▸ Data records
..............................

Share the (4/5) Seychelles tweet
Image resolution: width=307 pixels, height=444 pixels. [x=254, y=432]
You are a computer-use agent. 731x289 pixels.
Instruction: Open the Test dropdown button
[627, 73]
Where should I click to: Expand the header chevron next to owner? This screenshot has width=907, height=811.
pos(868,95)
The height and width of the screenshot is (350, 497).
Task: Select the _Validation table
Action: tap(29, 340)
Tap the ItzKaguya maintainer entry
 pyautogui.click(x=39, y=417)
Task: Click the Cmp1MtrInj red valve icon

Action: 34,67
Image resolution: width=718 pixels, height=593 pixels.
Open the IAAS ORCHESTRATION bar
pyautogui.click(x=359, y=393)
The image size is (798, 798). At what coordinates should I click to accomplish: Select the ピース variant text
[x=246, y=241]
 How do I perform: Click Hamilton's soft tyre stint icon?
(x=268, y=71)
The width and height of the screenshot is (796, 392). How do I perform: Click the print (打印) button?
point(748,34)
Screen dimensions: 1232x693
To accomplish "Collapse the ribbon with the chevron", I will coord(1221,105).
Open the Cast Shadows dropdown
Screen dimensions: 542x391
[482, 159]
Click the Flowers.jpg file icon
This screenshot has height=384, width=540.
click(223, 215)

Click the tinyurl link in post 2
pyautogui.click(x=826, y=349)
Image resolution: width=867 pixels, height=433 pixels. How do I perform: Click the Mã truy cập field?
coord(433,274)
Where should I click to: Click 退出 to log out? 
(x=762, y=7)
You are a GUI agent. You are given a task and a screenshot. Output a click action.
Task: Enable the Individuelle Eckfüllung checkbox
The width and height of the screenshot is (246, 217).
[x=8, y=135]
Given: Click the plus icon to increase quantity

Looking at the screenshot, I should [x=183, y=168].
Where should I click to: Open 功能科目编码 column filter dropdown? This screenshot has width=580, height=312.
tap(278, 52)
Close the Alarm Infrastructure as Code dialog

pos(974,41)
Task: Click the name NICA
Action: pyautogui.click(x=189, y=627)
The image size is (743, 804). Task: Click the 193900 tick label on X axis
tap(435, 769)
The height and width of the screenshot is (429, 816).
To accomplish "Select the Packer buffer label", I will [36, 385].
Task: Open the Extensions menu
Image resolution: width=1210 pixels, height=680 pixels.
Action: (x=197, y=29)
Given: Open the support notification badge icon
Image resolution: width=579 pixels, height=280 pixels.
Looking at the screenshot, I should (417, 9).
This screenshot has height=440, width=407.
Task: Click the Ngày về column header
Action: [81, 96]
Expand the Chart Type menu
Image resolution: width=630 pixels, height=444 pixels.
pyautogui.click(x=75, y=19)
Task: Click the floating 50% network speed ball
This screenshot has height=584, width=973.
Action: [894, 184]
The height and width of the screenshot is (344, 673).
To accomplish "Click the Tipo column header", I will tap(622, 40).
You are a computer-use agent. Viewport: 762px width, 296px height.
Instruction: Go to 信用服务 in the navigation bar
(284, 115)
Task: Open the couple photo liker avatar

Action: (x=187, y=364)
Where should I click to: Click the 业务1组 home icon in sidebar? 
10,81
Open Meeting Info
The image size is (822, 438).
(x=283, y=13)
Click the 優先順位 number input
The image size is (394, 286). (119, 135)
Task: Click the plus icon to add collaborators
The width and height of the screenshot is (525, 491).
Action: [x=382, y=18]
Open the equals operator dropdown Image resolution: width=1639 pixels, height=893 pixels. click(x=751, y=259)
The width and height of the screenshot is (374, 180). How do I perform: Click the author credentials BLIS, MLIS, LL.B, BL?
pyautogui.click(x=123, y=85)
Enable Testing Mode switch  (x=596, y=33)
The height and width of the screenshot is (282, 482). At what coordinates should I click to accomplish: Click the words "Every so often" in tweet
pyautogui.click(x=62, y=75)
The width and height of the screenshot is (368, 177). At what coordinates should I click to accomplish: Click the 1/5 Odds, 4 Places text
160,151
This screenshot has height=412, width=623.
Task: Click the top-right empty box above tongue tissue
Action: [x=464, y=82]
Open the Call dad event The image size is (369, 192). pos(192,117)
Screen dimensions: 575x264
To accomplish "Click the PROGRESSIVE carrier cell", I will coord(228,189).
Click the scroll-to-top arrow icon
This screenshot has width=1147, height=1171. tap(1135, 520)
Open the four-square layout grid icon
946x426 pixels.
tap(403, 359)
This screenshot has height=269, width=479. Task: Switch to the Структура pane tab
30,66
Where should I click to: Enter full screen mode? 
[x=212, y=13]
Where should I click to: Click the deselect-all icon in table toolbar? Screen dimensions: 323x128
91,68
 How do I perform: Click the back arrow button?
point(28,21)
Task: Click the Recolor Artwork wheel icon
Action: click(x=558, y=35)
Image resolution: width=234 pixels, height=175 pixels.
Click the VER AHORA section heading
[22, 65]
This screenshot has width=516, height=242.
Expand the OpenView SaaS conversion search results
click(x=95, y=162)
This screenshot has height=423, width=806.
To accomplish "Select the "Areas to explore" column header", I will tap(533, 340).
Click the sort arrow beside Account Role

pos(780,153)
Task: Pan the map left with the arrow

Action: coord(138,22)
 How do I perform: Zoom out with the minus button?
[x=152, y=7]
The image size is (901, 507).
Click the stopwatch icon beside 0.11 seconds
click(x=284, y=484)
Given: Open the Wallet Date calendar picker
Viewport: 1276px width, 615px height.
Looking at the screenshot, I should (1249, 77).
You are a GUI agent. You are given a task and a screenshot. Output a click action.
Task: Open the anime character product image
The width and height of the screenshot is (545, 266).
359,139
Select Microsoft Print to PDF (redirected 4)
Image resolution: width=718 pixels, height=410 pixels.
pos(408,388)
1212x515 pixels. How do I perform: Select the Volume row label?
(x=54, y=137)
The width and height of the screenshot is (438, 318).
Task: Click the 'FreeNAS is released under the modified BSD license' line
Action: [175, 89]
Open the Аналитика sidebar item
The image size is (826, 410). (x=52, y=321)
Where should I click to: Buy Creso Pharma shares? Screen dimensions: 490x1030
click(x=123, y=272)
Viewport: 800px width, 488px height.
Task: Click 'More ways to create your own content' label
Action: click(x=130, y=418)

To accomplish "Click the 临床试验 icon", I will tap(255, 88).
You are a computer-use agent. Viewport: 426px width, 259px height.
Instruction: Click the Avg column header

..............................

▸ Task prompt
What do the lines above say from the one containing "Image resolution: width=1210" down to the one containing "The height and width of the screenshot is (344, 673)."? Return them exactly, both end lines included, and only them.

▸ Result of the exercise
Image resolution: width=1210 pixels, height=680 pixels.
Action: (x=197, y=29)
Given: Open the support notification badge icon
Image resolution: width=579 pixels, height=280 pixels.
Looking at the screenshot, I should (417, 9).
This screenshot has height=440, width=407.
Task: Click the Ngày về column header
Action: [81, 96]
Expand the Chart Type menu
Image resolution: width=630 pixels, height=444 pixels.
pyautogui.click(x=75, y=19)
Task: Click the floating 50% network speed ball
This screenshot has height=584, width=973.
Action: [894, 184]
The height and width of the screenshot is (344, 673).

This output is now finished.